#### DATA TO EXAMINE:

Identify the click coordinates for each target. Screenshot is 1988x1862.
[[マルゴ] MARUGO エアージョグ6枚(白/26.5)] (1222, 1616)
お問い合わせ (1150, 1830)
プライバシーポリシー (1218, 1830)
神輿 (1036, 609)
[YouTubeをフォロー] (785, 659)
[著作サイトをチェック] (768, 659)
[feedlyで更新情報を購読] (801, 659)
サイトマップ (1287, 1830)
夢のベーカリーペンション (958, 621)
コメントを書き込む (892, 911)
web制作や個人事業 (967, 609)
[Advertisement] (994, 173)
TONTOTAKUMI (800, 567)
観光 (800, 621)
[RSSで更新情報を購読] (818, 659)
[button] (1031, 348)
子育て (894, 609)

...

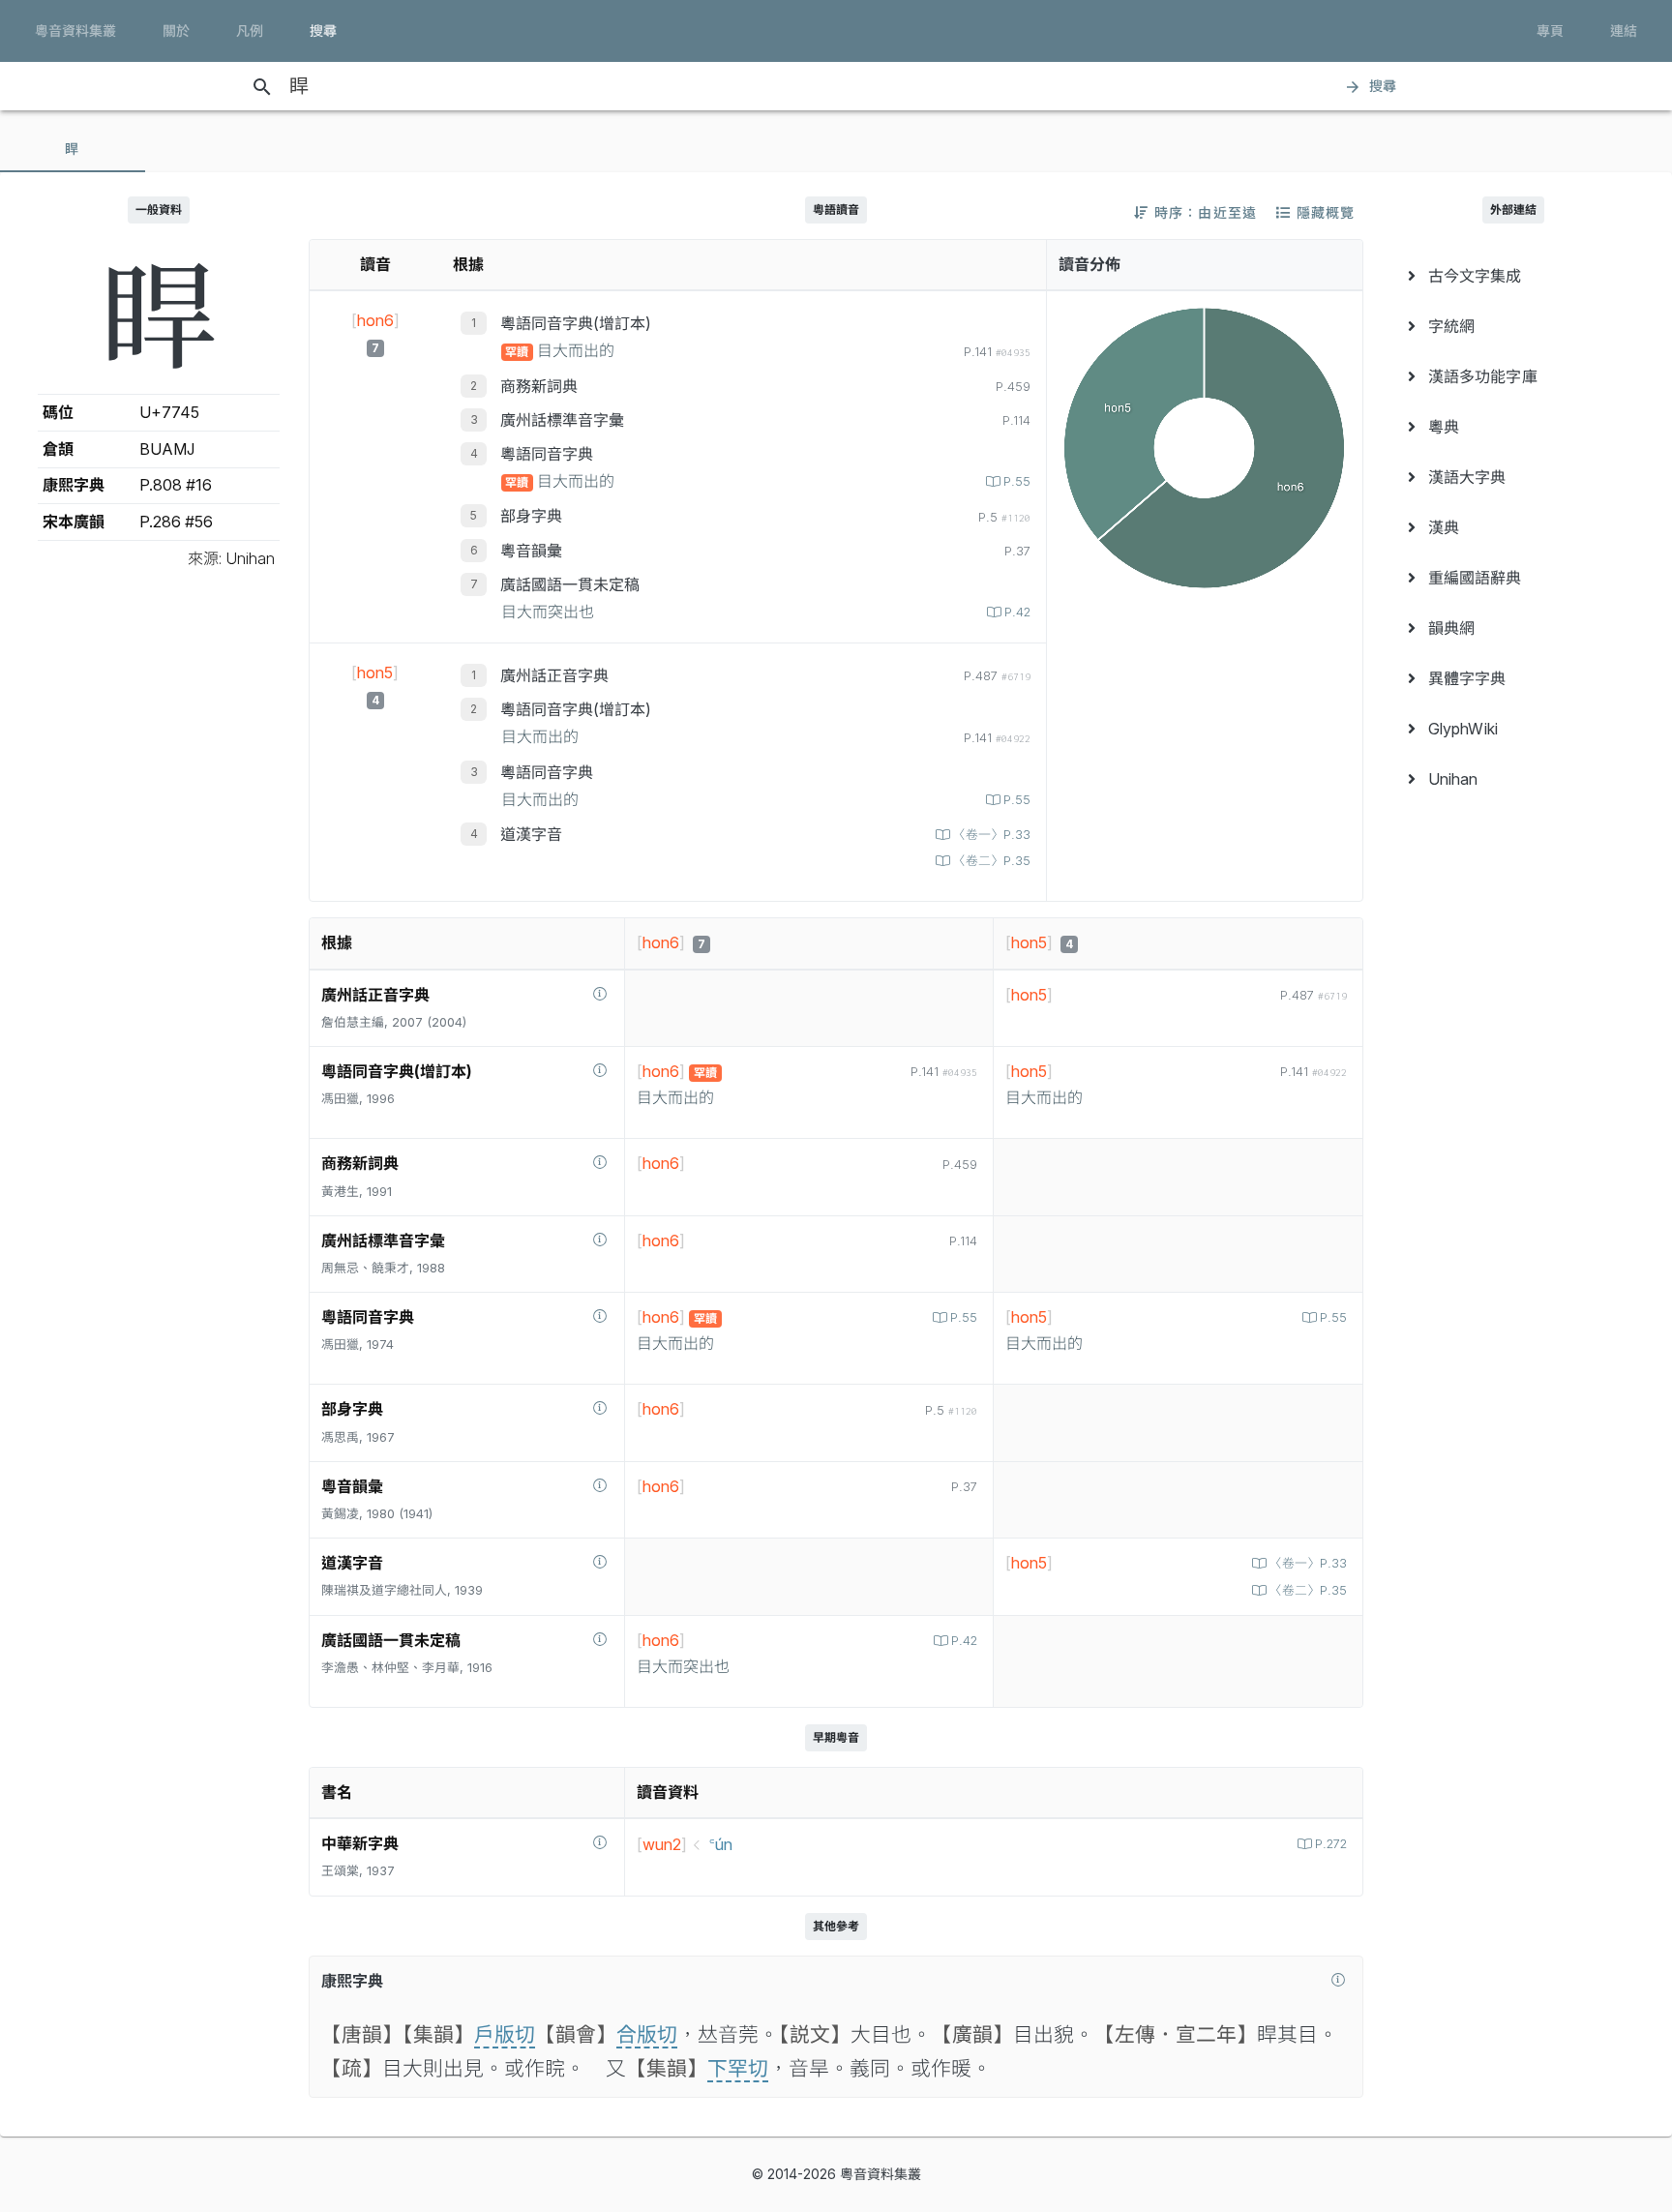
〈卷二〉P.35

...

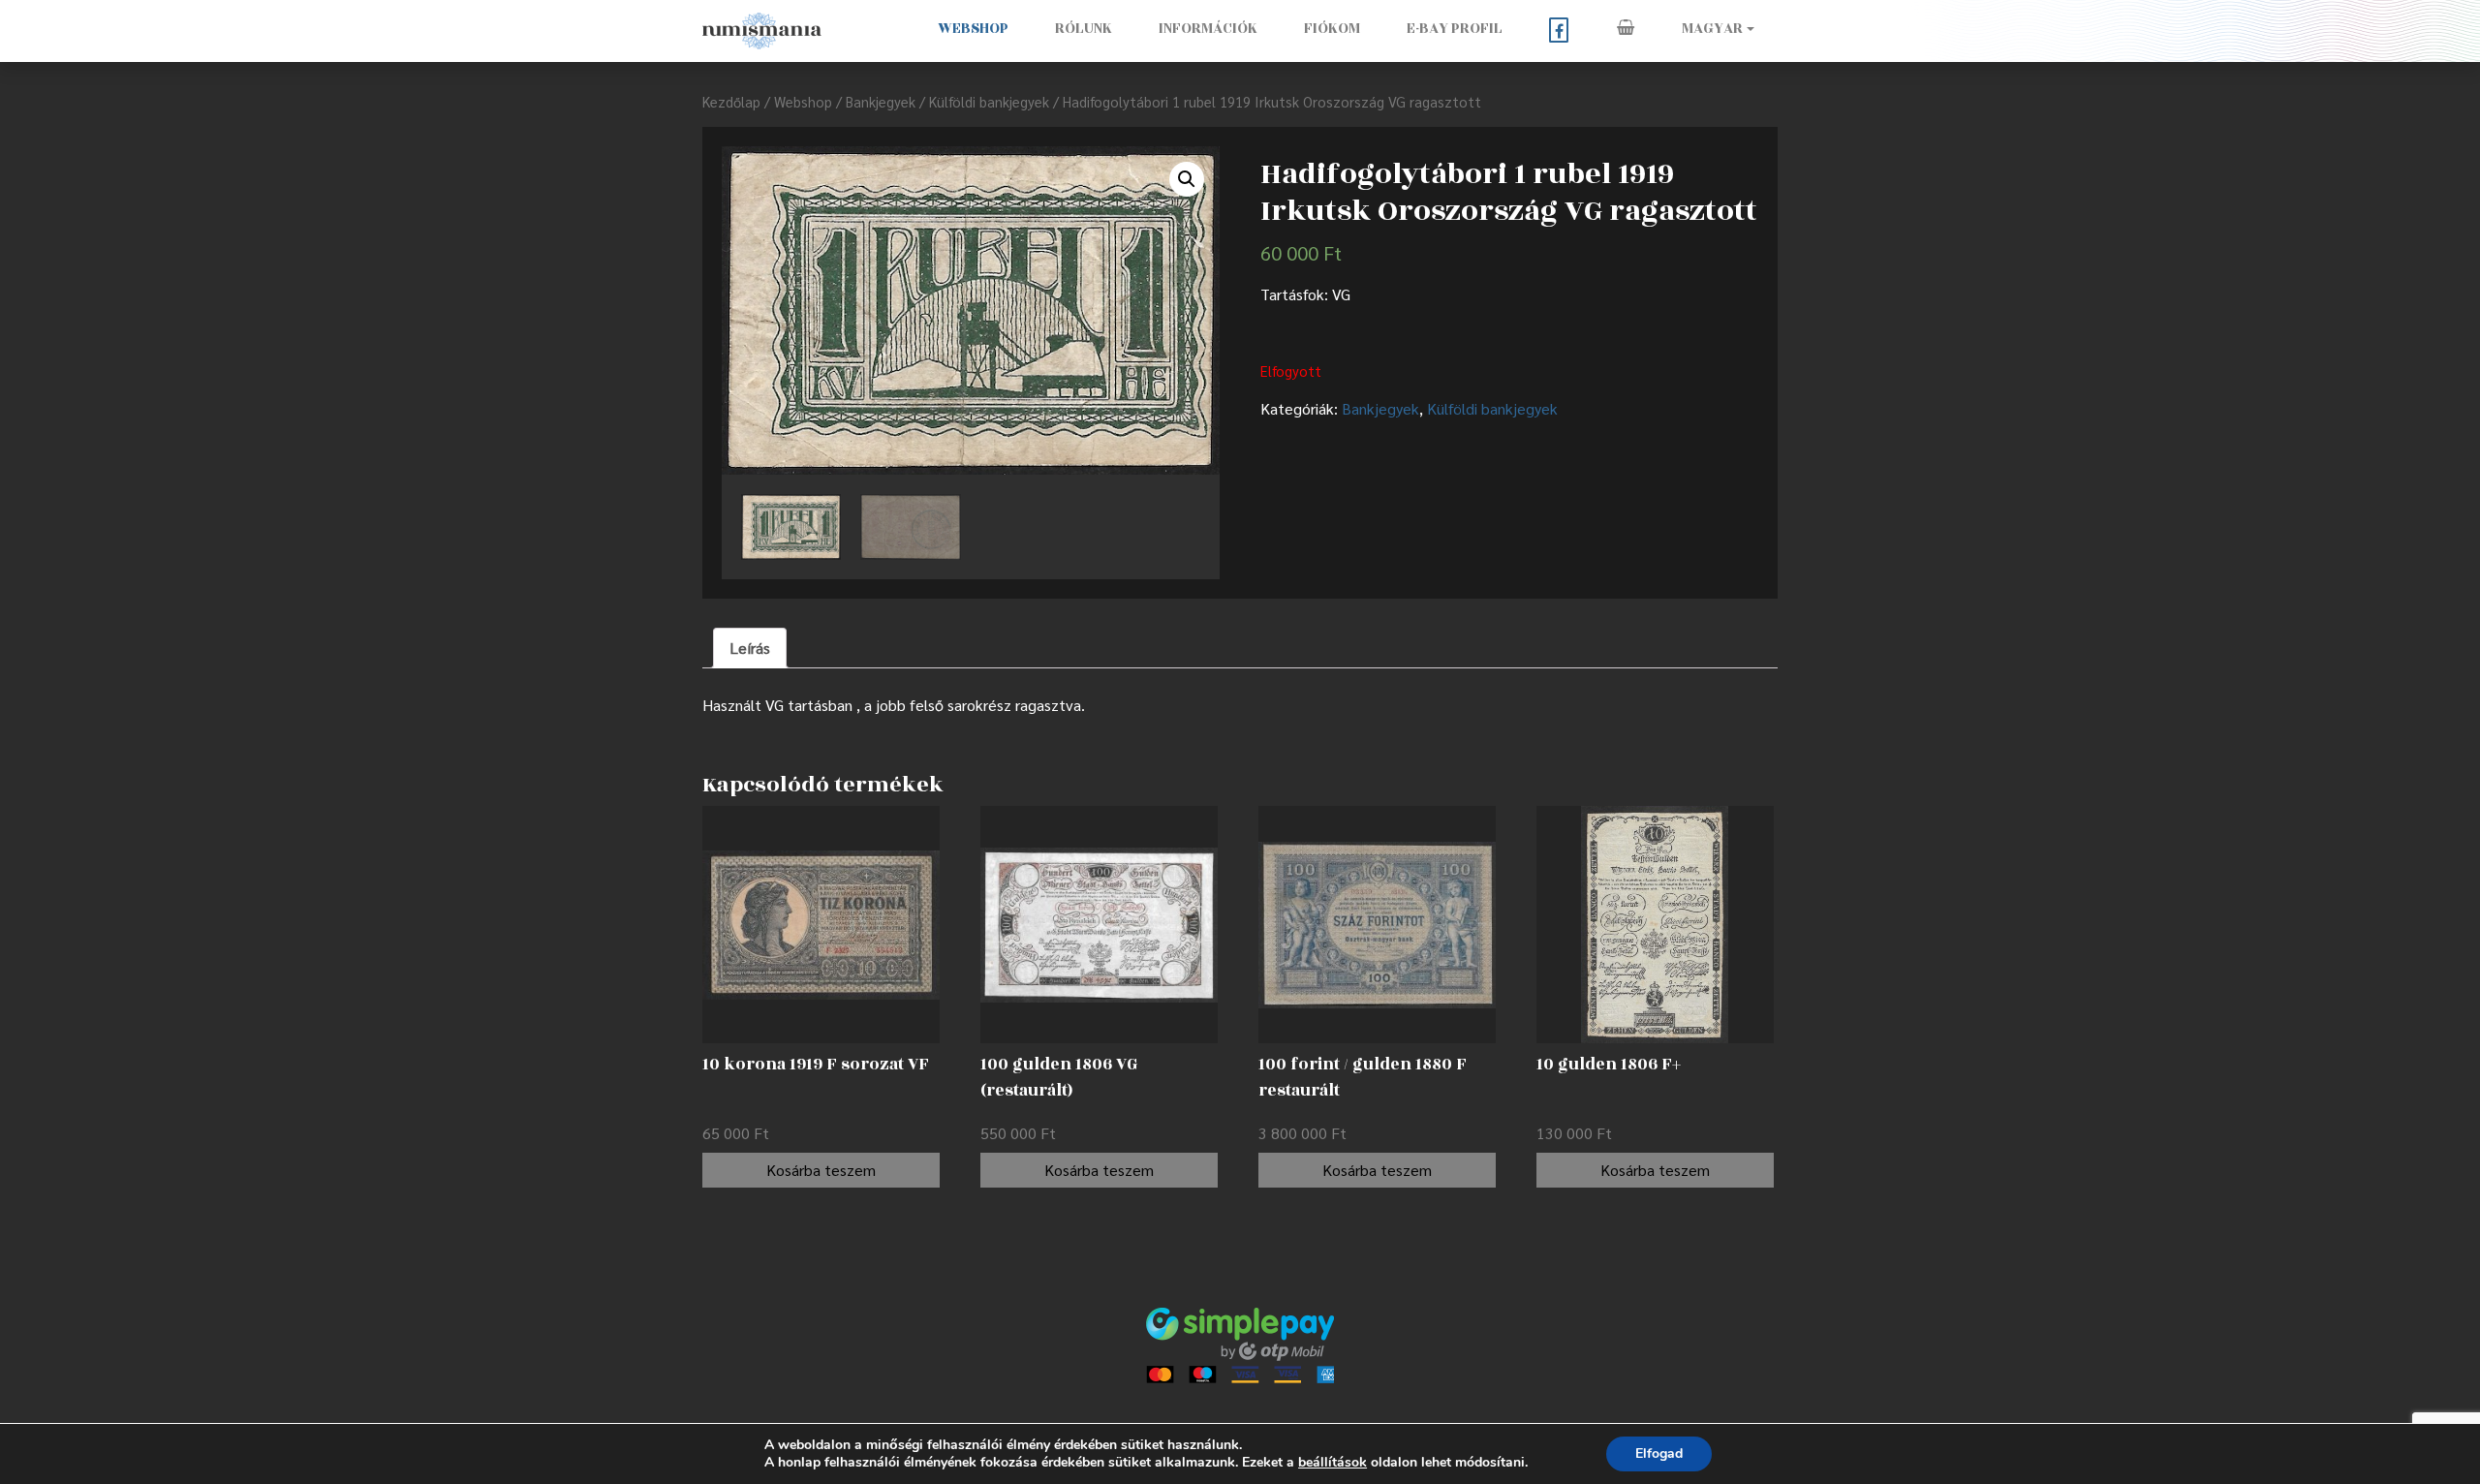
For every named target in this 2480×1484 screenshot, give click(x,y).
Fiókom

#### TASK DIRECTIONS:
Beginning at the line above that contains "web制作や個人事業 (967, 609)", return each line exactly through the line that contains "子育て (894, 609)", and no others.

#### REPLY TO THE EXERCISE:
web制作や個人事業 (967, 609)
[Advertisement] (994, 173)
TONTOTAKUMI (800, 567)
観光 (800, 621)
[RSSで更新情報を購読] (818, 659)
[button] (1031, 348)
子育て (894, 609)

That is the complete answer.